BLS XLSX files do not start with data. They typically begin with 2–4 rows of preamble: the agency name, the release date, footnotes, and blank rows. The parser must find the actual header row before it can read any data.

def _find_header_row(worksheet, max_scan=20):
    for i, row in enumerate(worksheet.iter_rows(...), start=1):
        non_none = [c for c in row if c is not None]
        if len(non_none) >= 3:    # Header has multiple columns
            return i
    return 1                       # Fallback to first row

The heuristic is simple: scan the first 20 rows and pick the first row that has at least 3 non-empty cells. Preamble rows typically have content in only one or two cells (a title spanning a merged range, or a date in a single cell). The actual header row has a value in every column.

The max_scan=20 limit prevents pathological behavior on files that are entirely empty or have unusual structure. If no header row is found within 20 rows, the parser falls back to row 1 and lets downstream validation catch the problem rather than scanning the entire file.

Manifest-Driven Downloads

Rather than hard-coding download logic per source, the pipeline uses a declarative manifest that describes every dataset: where to find it, what format to expect, and which parser to route it to.

@dataclass
class ManifestEntry:
    source_name: str              # "bls", "onet"
    dataset_name: str             # "oews_national", "onet_skills"
    dataset_url: str              # Full download URL
    expected_format: str          # "xlsx_in_zip", "csv", "text"
    parser_name: str              # Which parser to use
    sheet_name: str | None        # For multi-sheet XLSX
    enabled: bool = True          # Toggle without deleting

All download URLs and format metadata live in a single YAML file. Adding a new data source means adding one entry — the pipeline handles download, conversion, and routing automatically. The enabled flag lets you temporarily disable a source without deleting its configuration, which is useful during development or when a source is temporarily unavailable.
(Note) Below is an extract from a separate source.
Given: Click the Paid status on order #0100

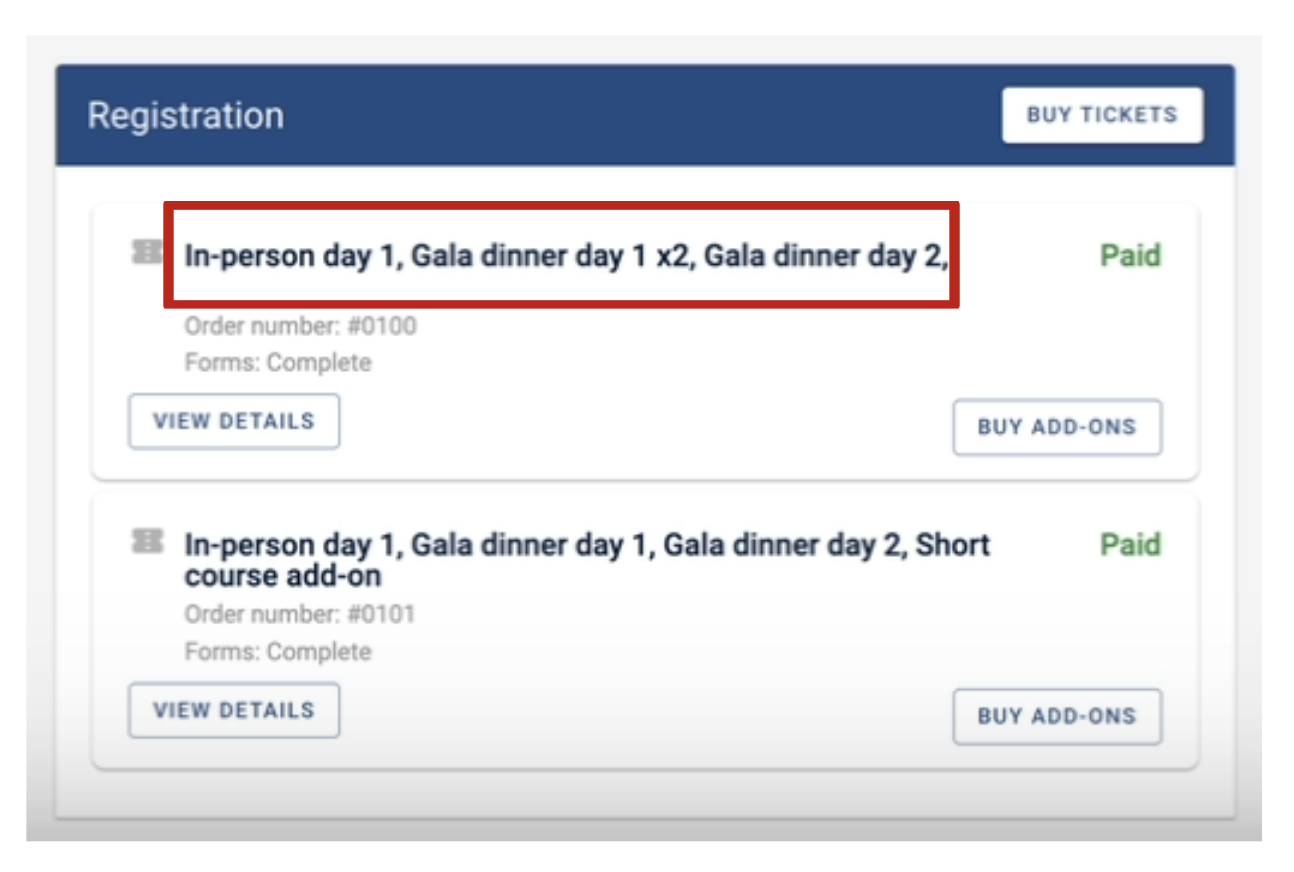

The manifest also serves as documentation. Anyone reading the YAML file can see every external dependency at a glance: which URLs the pipeline contacts, what format each file uses, and how the data flows into the parsing layer. This is more maintainable than scattering URL constants across multiple Python modules.

The Extract Contract

Key principle: Every downloaded artifact gets a SHA-256 checksum, UTC timestamp, and original URL recorded. Raw bytes are preserved immutably — even if parsing fails, you can debug against the exact data that was downloaded. This contract means you never need to re-download to investigate a parse failure.

The raw storage path encodes all the metadata needed to trace a file back to its source: raw/{source_name}/{dataset_name}/{source_release_id}/{run_id}/{original_file_name}. Two downloads of the same dataset with different release IDs are stored side by side, not overwritten. Two runs against the same release are also preserved separately, allowing you to verify that the source data hasn't changed between runs.

This immutability contract has a concrete benefit: when a parser bug is discovered, the fix can be tested against the exact bytes that exposed the bug, without waiting for a fresh download. It also means the pipeline can be re-run from the parse step forward, skipping the download entirely, which saves time and avoids unnecessary load on government servers.